Exercise details:
Where does the word "status" occur in the entries below? Copy every line that has it.

Records shown:

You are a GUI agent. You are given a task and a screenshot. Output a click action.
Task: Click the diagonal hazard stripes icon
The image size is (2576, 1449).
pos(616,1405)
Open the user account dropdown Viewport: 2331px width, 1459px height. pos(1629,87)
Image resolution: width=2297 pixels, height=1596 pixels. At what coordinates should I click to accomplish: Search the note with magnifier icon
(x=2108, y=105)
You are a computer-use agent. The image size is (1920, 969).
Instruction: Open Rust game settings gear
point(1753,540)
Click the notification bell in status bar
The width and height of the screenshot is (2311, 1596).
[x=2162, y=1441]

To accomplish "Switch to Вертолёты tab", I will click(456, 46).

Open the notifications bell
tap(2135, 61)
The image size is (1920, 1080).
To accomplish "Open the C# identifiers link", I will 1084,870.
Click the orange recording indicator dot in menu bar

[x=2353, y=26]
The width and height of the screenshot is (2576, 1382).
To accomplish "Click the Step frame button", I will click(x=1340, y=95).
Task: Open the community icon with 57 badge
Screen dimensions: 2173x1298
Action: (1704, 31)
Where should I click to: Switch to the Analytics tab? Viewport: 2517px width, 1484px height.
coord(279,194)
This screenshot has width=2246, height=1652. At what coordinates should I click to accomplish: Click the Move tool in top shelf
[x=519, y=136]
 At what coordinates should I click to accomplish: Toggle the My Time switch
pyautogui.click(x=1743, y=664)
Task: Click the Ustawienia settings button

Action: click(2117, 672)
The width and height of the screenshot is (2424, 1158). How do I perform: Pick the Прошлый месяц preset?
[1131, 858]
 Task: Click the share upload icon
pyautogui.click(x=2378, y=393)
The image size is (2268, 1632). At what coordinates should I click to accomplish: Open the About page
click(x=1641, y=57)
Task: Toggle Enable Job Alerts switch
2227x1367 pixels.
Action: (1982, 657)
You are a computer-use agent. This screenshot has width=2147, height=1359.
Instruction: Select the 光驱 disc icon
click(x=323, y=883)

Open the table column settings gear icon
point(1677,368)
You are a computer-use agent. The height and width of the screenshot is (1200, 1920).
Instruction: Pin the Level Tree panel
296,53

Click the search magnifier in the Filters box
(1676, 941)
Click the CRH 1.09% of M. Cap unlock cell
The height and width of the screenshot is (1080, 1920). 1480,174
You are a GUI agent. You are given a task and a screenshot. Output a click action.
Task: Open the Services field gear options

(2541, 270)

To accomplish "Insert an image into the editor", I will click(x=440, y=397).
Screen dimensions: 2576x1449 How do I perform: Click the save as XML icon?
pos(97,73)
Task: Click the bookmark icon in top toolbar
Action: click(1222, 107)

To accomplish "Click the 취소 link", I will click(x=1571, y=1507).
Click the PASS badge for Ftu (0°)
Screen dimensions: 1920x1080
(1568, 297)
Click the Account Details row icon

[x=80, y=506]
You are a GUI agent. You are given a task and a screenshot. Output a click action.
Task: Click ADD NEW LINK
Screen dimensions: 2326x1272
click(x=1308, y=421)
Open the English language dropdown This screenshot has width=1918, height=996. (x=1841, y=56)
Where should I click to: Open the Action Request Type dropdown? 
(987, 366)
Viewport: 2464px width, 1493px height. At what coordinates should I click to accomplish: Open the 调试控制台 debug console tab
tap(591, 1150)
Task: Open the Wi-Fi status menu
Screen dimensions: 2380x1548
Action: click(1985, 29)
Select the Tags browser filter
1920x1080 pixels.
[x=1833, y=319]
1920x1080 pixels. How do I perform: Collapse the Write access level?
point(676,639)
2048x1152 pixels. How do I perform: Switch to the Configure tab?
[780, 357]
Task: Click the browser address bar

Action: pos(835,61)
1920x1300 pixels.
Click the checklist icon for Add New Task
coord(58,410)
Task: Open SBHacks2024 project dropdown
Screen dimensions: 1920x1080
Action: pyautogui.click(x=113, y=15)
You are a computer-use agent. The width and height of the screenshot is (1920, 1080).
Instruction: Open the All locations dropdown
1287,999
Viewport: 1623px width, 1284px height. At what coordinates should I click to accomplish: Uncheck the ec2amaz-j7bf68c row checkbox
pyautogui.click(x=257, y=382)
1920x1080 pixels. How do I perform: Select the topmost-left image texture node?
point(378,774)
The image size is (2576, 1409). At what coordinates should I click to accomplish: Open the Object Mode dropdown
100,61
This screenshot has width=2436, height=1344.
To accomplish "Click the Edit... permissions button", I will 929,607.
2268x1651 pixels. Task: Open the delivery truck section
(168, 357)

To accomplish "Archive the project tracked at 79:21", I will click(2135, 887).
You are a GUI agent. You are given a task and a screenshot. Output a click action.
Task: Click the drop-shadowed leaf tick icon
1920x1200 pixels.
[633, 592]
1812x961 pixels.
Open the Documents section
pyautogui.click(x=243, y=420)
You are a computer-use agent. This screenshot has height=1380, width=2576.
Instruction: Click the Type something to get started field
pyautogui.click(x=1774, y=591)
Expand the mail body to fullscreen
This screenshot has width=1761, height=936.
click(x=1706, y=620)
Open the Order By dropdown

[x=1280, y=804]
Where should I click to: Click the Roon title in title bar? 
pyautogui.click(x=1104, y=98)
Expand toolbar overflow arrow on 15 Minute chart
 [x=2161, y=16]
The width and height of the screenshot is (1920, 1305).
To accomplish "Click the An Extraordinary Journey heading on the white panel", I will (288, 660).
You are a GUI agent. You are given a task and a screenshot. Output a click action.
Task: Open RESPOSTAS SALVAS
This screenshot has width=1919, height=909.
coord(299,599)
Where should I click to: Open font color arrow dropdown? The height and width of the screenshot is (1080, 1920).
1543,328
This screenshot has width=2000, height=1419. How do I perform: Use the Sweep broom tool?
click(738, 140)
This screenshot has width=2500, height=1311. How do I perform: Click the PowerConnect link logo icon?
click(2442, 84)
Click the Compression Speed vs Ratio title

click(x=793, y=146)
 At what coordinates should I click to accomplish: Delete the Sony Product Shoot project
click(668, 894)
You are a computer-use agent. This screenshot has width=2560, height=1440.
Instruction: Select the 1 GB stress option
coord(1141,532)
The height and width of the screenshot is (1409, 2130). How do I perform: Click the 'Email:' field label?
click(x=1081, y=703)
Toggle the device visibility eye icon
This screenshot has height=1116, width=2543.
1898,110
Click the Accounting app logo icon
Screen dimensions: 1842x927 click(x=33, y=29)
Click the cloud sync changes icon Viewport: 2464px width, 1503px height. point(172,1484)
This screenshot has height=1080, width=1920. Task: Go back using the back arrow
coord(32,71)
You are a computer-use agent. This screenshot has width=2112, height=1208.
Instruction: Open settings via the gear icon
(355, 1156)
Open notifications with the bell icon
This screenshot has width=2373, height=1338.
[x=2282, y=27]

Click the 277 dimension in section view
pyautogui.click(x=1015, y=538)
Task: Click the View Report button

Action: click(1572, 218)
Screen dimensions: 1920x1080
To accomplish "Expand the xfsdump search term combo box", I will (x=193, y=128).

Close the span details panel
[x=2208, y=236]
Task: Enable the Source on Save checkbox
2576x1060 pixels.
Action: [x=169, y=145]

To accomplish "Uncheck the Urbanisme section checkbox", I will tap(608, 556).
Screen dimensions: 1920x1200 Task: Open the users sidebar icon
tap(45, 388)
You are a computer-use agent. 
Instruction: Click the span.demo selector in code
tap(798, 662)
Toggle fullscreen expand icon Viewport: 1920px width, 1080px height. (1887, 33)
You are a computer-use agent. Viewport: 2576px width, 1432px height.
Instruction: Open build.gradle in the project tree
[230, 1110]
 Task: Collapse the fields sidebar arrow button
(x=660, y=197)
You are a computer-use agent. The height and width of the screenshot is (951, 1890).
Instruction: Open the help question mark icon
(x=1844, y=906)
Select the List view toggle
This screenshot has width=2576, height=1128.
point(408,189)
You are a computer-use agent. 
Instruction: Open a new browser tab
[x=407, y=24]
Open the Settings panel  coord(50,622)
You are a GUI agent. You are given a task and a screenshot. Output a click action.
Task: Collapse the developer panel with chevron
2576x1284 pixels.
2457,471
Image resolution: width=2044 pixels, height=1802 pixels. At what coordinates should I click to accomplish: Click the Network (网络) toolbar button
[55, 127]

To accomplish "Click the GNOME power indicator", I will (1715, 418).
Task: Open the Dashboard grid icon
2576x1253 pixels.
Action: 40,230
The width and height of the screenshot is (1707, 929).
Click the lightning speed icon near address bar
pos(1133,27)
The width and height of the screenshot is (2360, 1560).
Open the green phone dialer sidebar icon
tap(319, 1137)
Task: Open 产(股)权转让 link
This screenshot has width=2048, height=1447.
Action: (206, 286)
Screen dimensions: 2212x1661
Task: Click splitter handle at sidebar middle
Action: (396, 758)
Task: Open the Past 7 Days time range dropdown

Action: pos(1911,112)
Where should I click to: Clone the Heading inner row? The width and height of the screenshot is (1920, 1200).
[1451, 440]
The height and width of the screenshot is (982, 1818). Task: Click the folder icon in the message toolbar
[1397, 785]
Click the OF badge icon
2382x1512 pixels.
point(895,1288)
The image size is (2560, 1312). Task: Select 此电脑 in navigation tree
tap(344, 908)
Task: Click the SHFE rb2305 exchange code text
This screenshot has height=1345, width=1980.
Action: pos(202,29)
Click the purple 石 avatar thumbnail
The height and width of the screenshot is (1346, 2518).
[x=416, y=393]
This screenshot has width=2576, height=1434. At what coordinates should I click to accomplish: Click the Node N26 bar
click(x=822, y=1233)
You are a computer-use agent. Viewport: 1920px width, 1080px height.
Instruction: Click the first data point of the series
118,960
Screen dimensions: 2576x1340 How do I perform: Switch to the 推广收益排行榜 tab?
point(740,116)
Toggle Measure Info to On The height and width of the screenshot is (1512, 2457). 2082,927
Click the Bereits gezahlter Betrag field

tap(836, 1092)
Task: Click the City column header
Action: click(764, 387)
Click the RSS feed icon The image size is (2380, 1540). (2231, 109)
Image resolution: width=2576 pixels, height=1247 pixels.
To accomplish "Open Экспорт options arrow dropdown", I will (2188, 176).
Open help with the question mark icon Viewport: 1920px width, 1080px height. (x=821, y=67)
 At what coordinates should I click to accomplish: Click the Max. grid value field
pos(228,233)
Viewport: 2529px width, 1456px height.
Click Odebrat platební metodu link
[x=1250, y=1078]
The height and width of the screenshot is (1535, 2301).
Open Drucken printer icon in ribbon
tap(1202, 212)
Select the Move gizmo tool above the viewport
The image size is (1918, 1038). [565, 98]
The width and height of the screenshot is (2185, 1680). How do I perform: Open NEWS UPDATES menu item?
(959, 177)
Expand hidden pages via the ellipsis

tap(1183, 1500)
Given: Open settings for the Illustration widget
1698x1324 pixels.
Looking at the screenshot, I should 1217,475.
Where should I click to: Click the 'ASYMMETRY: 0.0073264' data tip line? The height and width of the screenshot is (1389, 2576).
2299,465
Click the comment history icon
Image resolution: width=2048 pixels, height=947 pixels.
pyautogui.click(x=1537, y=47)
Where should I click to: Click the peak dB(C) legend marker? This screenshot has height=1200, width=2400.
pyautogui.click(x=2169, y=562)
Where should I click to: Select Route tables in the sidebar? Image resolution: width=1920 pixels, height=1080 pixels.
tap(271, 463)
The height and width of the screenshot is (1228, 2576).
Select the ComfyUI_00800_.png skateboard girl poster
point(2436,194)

Response box:
Click the notification bell in status bar
Task: Open the Wi-Fi status menu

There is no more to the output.